18 Feb 2016

Eye of the storm - climate change in the Pacific

From Our Changing World, 9:45 pm on 18 February 2016
Toppled coconut trees at Temaiku, a village in Tarawa.

Toppled coconut trees at Temaiku, a village in Tarawa. Photo: Supplied

Whenever Anote Tong gets a chance to go fishing along the coast of his island, he expects to find yet another line of coconut trees that have been toppled by coastal erosion.

President of the Republic of Kiribati, Anote Tong, addressing the Pacific Climate Change Conference.

President of the Republic of Kiribati, Anote Tong, addressing the Pacific Climate Change Conference. Photo: Veronika Meduna

The president of the Republic of Kiribati, a nation of 33 tiny islands spread across a large swath of the central Pacific, has watched rising seas take beaches, crop plantations and entire villages, leaving nothing but a flooded church building.

For islanders, he says, climate change is real now.

“Entire communities have had to leave already. What we see now is an acceleration of the process, in a very short period of time.”

Salt water has already broken into some freshwater ponds and killed food crops and the rising ocean has flooded previously usable land. “More villagers will have to move within the next five years.”

President Tong was addressing the first ever conference on climate change and the Pacific, In the Eye of the Storm, held at Victoria University this week. He told the audience that people living on low-lying islands in the Pacific don’t have to wait to the end of the century to feel the brunt of climate change impacts.

Sand bagging the beach to stop erosion in Tarawa, Kiribati.

Sand bagging the beach to stop erosion in Tarawa, Kiribati. Photo: Supplied

His focus now is to “keep our people out of the water for the next decades”, and to do that he has launched a fund-raising campaign to raise the islands artificially, with the help of Dutch engineers who have constructed uplifted islands around the Netherlands.

While he has welcomed the Paris agreement, reached at the UN climate summit in December, as a first global acknowledgement of climate change impacts, he says the goal of keeping temperature rise below two degrees above pre-industrial levels is too little too late for his people.

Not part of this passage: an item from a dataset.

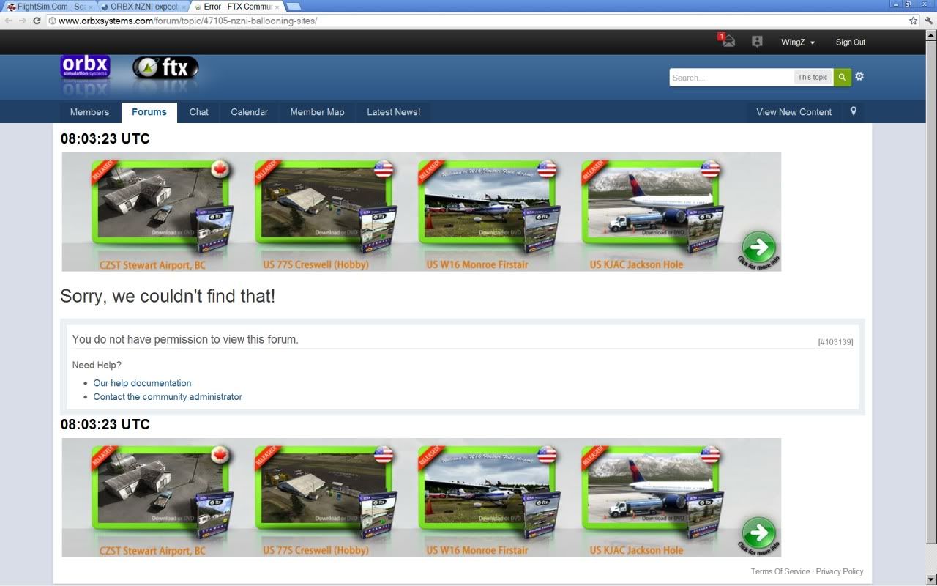Click the green arrow on top banner
Screen dimensions: 937x586
point(758,247)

“Even at 1.5 degrees, the oceans will keep rising. We’ve got to stay out of the water and the way to do that is to build the islands up, to live on floating islands or to get out.”

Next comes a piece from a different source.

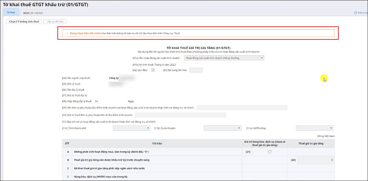
Task: Switch to the Tờ khai tab
Action: pyautogui.click(x=11, y=12)
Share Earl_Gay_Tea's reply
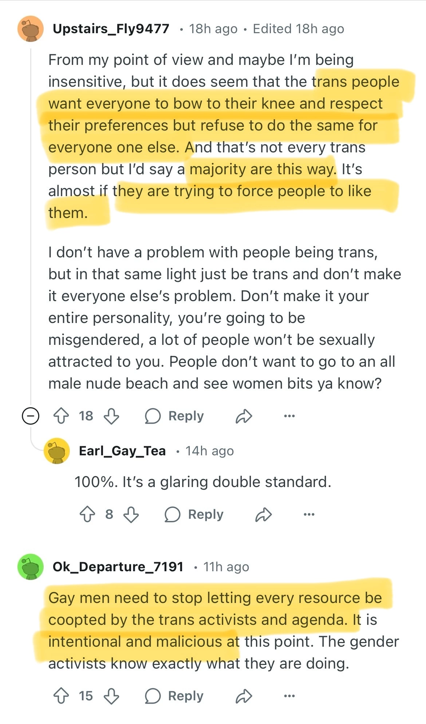The image size is (426, 724). (x=263, y=514)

As a safeguard, the Kiribati government has already bought land in Fiji, but president Tong says migration is a last resort. If his people have to leave their island home, he wants them to be able to that with dignity.

“I’ve always rejected the notion that our people will become climate refugees. Just the very connotation is inacceptable. As a government we’ve taken on the responsibility that that does not happen, so we’re backing adaptation programmes.”

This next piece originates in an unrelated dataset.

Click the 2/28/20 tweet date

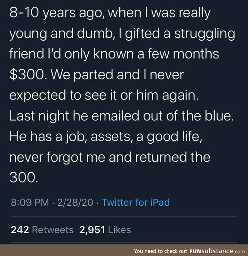click(75, 202)
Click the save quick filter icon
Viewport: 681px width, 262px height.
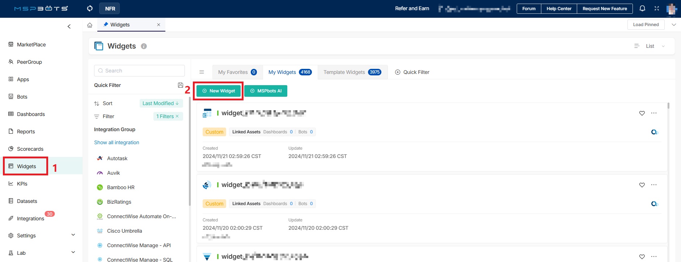(x=181, y=85)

The Kiribati capital and most populated area, South Tarawa, consists of several islets, connected by a series of causeways.

The Kiribati capital and most populated area, South Tarawa, consists of several islets, connected by a series of causeways. Photo: Supplied

One part of his nation’s climate adaptation plan is to raise Kiribati, but he has also formed a coalition with other low-lying atolls, including Tuvalu and Tokelau.

President Tong describes the group’s aim as a Marshall plan for the Pacific.

The Pacific Rising initiative takes a three-pronged approach of investment, capacity-building and cultural preservation for these islands as they face climate change impacts such as rising seas, more damaging floods and droughts, and extreme temperature peaks.

“We are owed this”, says Anote Tong. “It’s time that there is something like this that’s done not for a military purpose but for the people who are trying to survive in the face of a threat that’s created by humans.”

James Renwick, a climate scientist at Victoria University in Wellington, says the Pacific faces several climate-related challenges.

“The warming in the tropical Pacific is roughly at the global rate, but there’s a big question around whether the eastern Pacific is warming faster than the western Pacific, and whether we therefore get more El Niño events.

“What we do know is that the rainfall extremes are likely to get larger. More moisture in the air means that when it rains, there’s more water coming down, but there are also longer dry spells in between. Droughts and floods both become more intense.”

The main feature of the climate that brings water to the south/west Pacific is the South Pacific Convergence Zone.

“That’s essentially a long line of storms from Papua New Guinea to the south of Samoa, and there’s an indication that that line may move north a bit. When there are strong El Niños such as this year’s event, it can flip a long way out of its normal position and the rainfall can be removed from places like Vanuatu or Fiji.”

Although climate scientists predict fewer tropical cyclones in the future, those that do form are likely to be much stronger.

The most immediate threat, however, is the rising ocean. Professor Renwick says the seas have already risen by about 20 centimetres, and coastal studies show that every 10cm rise in sea level roughly triples the risk of coastal inundation.

“We don’t need much more sea level rise before there is a big problem. When there’s a storm, it doesn’t even have to be a tropical cyclone, you can get inundation and coastal erosion much more easily than you would have got without that sea level rise.”